SUMMARY OF PARTIES' ARGUMENTS

The instant action arises from the March 31, 2016 allision of Plaintiffs' whale-watching excursion vessel, the M/V ADVENTURE HORNBLOWER ("Vessel"), with the seawall at the Navy Pier in San Diego. ECF No. 1.

In the present Motion, the Helvie Claimants seek evidentiary sanctions for Plaintiffs' failure to preserve oil and transmission parts from the Vessel after the allision occurred. Mot. at 4-5. The Helvie Claimants argue that: (1) Plaintiffs "knew, or reasonably should have known, that the transmission parts were going to be very important to inevitable litigation brought by injured passengers in this matter"; (2) Plaintiffs "did not take steps to make sure this evidence was not lost and failed to even discuss the importance of this evidence with caretakers such as ZF [the third party company that performed the overhaul]"; and (3) the Helvie Claimants' "ability to prove its claim, that lack of maintenance and/or repairs on the transmission was a cause of the [allision], is severely compromised, as Helvie's expert witnesses cannot examine these lost parts firsthand and provide testimony thereto." Mot. at 14-15.

Required task A: Which record citations does the summary of the parties' arguments give? List every one.
Required task B: What comes next in the summary of the parties' arguments on the sanctions motion? Write the continuation.
The listing comes from a separate source and is unrelated to the summary of arguments.

Material:
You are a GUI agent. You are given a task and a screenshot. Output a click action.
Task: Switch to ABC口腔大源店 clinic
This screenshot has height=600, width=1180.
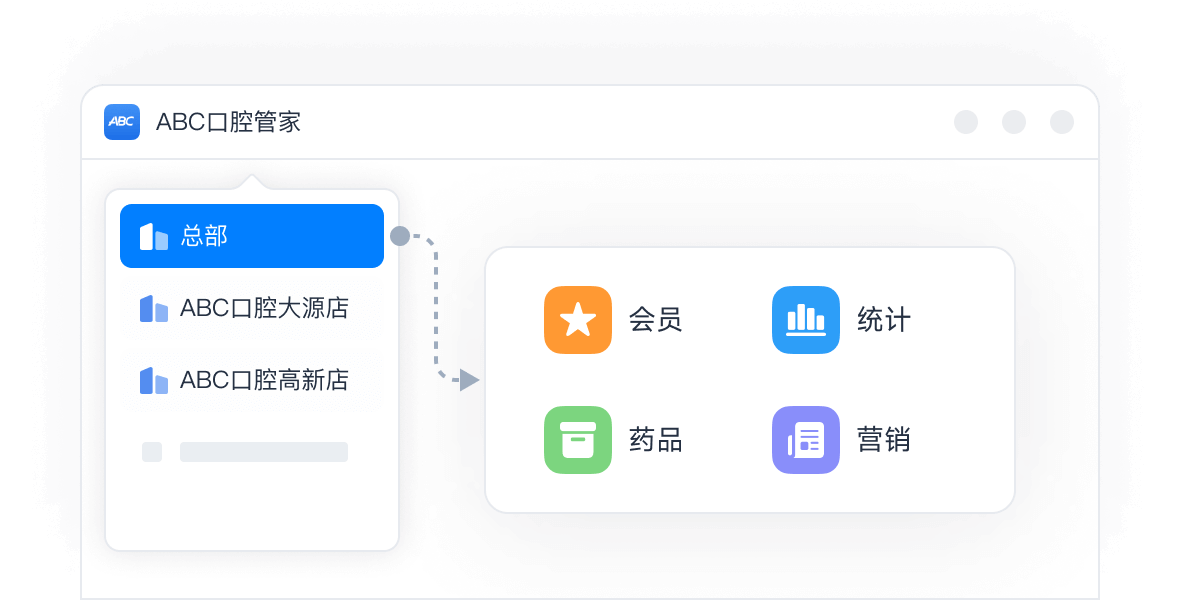point(264,308)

Answer A: ECF No. 1; Mot. at 4-5; Mot. at 14-15

Answer B:
In their Opposition, Plaintiffs do not dispute that on June 2016, Plaintiffs "overhauled both the port and starboard transmissions on the Vessel, which involved the replacement of some internal transmission parts." Opp. at 7. Plaintiffs further concede that "[a]ccording to the Plaintiff's Director of Marine Services, Javier Lewells, the removed parts were placed in a crate, but he did not direct anyone to save or dispose of the crate and he does not know what was done with it." Id. Plaintiffs also do not dispute that after the demand was made to inspect the replaced transmission parts, Plaintiffs "have been unable to locate the crate or to determine what happened to it or its contents." Id. at 8.

Instead, Plaintiffs argue that by early June 2016, it was aware that "third-party investigators had found both that the Vessel's transmission was functioning properly and that the actuator/servo motor that was supposed to shift the transmission had repeatedly failed when tested." Id. at 12.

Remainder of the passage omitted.